Positive Points: Normally, exam timetable will satisfy all hard constraints but the problem is how to
measure that it is a good timetable. Thus, soft constraints will be used as the measurement which will
evaluate either the timetable is good and practical or not. Soft constraints can be considered as preferences
which will fulfill some of the user requirements to maximize the perfection of the timetable.
Negative Points: None.
Originality: 6 - Good
Significance: 6 - Good
Technical: 6 - Good
Relevance: 6 - Good
Classification: 6 - Good
Comments: The author present an approach for the exam timetabling problem. The paper is well-written.
The paper is adequate for the conference.
Originality: 2 - Weak
Significance: 5 - Average
Technical: 4 - Neutral
Relevance: 3 - Not Very Good
Classification: 4 - Neutral
Comments: The authors provide an approach for scheduling exams within a particular university and
acheive good results as compared to an existing manual approach. For example, they acheive a reduction
in overall exam duration (in days).
Positive Points: 1) The authors use almost all of the available 8 pages for their full paper submission.
2) It is good that colours were labeled in Figure 1. The authors should do this for Table 3 as well. This
will aid colour blind readers understand which colours are which.
3) The authors list a web-based exam timetable as a future work. They may wish to investigate already
existing software. For example, a search using the keywords "exam scheduling software" within
the Google search engine lists many.
Negative Points: 1) The authors provide an algorithm to automate an existing manual
exam scheduling process. However, the authors do not compare with
already published exam scheduling literature.
2) The authors should provide a high level algorithm or figure
that describes (at a summary level) what their proposed approach
entails. The body of the text may then refer to this algorithm
or figure when discussing implementation details.
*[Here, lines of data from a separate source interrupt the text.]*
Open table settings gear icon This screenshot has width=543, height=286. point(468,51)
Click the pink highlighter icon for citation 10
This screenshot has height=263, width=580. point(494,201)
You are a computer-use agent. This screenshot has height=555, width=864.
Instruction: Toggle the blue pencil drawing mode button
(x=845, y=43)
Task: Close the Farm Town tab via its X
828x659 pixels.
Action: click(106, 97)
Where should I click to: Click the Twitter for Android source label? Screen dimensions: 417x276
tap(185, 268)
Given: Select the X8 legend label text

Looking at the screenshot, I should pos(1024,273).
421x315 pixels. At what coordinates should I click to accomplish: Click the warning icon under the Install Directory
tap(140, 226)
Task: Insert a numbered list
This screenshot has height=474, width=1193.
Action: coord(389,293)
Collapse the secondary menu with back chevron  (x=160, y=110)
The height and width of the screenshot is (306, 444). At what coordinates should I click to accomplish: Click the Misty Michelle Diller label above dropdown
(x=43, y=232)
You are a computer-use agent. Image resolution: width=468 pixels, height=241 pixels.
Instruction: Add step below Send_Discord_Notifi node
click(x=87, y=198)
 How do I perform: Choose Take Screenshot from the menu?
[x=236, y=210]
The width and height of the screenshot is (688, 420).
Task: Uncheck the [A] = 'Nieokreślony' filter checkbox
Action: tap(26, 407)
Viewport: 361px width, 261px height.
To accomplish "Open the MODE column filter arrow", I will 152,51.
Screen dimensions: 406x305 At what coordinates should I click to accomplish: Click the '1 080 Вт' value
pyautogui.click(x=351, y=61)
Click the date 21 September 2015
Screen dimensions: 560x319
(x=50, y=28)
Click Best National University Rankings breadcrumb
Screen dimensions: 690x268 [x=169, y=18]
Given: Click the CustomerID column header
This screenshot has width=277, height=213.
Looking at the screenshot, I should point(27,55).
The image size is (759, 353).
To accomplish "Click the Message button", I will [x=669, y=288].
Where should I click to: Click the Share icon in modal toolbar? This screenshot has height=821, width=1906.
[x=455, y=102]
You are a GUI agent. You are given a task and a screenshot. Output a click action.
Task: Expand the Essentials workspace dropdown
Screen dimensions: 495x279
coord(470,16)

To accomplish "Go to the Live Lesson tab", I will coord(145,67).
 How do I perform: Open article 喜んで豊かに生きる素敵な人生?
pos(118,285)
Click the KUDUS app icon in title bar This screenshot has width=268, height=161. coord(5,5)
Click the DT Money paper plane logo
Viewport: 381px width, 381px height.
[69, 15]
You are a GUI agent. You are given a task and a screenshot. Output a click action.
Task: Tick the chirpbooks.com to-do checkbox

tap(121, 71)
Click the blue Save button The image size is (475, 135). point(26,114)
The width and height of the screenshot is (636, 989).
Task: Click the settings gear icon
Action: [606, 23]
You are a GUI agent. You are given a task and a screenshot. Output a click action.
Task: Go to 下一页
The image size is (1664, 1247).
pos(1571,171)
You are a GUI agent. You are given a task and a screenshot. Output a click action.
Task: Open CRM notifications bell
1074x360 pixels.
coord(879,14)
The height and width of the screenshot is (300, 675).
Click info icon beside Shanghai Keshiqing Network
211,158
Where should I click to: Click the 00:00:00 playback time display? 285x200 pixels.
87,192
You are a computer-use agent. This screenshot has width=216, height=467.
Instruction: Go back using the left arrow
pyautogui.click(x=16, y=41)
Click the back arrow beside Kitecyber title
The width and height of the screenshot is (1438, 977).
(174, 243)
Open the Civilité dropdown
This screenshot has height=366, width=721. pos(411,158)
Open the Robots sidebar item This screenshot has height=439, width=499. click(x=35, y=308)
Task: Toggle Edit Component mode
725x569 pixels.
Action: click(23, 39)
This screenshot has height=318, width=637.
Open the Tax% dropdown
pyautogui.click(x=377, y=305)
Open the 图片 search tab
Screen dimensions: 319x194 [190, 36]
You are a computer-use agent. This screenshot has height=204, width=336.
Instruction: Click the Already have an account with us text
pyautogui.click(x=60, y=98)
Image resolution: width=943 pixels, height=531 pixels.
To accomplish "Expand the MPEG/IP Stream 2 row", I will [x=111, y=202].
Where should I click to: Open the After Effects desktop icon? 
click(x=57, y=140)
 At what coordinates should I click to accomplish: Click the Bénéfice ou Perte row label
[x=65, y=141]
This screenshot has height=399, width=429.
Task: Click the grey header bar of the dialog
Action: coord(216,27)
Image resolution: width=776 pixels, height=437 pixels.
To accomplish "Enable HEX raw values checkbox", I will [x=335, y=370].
3) Figure 2 has some truncated nodes. i.e. some parts of the graph
are missing. Please fix this.
4) The text above figure 1 state "colouring should be four". But if I
have understood correctly, shouldn't it be "five"?
5) The published guidelines should be adhered to.
http://www.computing-conf.org/submissions.asp
For example:
- number of keywords should be >= 6
- references should be alphabetical
- Tables should be named "Table X. text"
- Figures should be named "Figure X. text"
- Section numbering should be corrected.
Originality: 4 - Neutral
Significance: 6 - Good
Technical: 5 - Average
Relevance: 5 - Average
Classification: 3 - Not Very Good
Comments: This paper is interesting because it deals with a today issue: exam timetable. The experiments
have been done in a real context => Centre for Foundation studies and Extension Education (FOSEE).
The results are quite good but no results are given related to the time required to the computation.
The state of the art is unfortunately quite limited and no position of the paper is given regarding the
litterature. Even if methods are based on heuristics, authors should compare their approach with available
existing works. For instance, Burke et al. worked on genetic algorithm but no comparison is given.
The proposed context seems to have limited constraints that limits the relevance of the proposed approach
because I am wondering if this approach can be applied in a more general context with more constraints.
Originality: 5 - Average
Significance: 6 - Good
Technical: 6 - Good
Relevance: 6 - Good
Classification: 6 - Good
Comments: This paper deals with the exam timetabling problem (period selection, room selection).
The author method is based on graph colouring.